DATA RECORDS:
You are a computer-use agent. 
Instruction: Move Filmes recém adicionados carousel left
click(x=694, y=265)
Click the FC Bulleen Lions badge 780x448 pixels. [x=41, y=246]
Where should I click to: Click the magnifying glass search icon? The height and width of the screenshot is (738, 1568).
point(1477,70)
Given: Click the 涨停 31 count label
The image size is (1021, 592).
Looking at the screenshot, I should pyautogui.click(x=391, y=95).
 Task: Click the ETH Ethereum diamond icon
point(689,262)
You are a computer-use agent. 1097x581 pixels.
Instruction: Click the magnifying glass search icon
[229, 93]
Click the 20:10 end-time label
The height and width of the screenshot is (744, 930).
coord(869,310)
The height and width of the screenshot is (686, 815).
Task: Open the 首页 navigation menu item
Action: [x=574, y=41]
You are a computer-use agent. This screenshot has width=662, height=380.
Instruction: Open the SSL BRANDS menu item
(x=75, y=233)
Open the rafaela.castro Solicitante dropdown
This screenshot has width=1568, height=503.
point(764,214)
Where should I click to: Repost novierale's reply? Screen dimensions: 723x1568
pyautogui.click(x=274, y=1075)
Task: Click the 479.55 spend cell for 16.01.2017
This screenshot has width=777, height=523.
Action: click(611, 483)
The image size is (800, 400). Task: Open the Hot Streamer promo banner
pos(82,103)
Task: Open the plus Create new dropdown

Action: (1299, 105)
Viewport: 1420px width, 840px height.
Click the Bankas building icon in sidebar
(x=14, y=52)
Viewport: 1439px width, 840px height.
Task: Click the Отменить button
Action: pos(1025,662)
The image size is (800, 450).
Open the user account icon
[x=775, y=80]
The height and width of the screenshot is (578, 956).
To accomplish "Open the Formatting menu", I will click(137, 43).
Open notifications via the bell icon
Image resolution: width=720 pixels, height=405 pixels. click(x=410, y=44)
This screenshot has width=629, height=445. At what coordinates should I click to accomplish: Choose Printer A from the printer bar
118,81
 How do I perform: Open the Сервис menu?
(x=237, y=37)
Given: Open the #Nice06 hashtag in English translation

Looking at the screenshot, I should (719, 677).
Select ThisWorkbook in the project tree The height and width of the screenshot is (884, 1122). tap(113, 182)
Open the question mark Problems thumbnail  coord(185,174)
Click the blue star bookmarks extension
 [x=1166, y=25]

WHAT YOU NEED TO DO:
Set down the whole listing again, exactly as it was given.

TASK ANSWER:
You are a computer-use agent. 
Instruction: Move Filmes recém adicionados carousel left
click(x=694, y=265)
Click the FC Bulleen Lions badge 780x448 pixels. [x=41, y=246]
Where should I click to: Click the magnifying glass search icon? The height and width of the screenshot is (738, 1568).
point(1477,70)
Given: Click the 涨停 31 count label
The image size is (1021, 592).
Looking at the screenshot, I should pyautogui.click(x=391, y=95).
 Task: Click the ETH Ethereum diamond icon
point(689,262)
You are a computer-use agent. 1097x581 pixels.
Instruction: Click the magnifying glass search icon
[229, 93]
Click the 20:10 end-time label
The height and width of the screenshot is (744, 930).
coord(869,310)
The height and width of the screenshot is (686, 815).
Task: Open the 首页 navigation menu item
Action: [x=574, y=41]
You are a computer-use agent. This screenshot has width=662, height=380.
Instruction: Open the SSL BRANDS menu item
(x=75, y=233)
Open the rafaela.castro Solicitante dropdown
This screenshot has width=1568, height=503.
point(764,214)
Where should I click to: Repost novierale's reply? Screen dimensions: 723x1568
pyautogui.click(x=274, y=1075)
Task: Click the 479.55 spend cell for 16.01.2017
This screenshot has width=777, height=523.
Action: click(611, 483)
The image size is (800, 400). Task: Open the Hot Streamer promo banner
pos(82,103)
Task: Open the plus Create new dropdown

Action: (1299, 105)
Viewport: 1420px width, 840px height.
Click the Bankas building icon in sidebar
(x=14, y=52)
Viewport: 1439px width, 840px height.
Task: Click the Отменить button
Action: pos(1025,662)
The image size is (800, 450).
Open the user account icon
[x=775, y=80]
The height and width of the screenshot is (578, 956).
To accomplish "Open the Formatting menu", I will click(137, 43).
Open notifications via the bell icon
Image resolution: width=720 pixels, height=405 pixels. click(x=410, y=44)
This screenshot has width=629, height=445. At what coordinates should I click to accomplish: Choose Printer A from the printer bar
118,81
 How do I perform: Open the Сервис menu?
(x=237, y=37)
Given: Open the #Nice06 hashtag in English translation

Looking at the screenshot, I should (719, 677).
Select ThisWorkbook in the project tree The height and width of the screenshot is (884, 1122). tap(113, 182)
Open the question mark Problems thumbnail  coord(185,174)
Click the blue star bookmarks extension
 [x=1166, y=25]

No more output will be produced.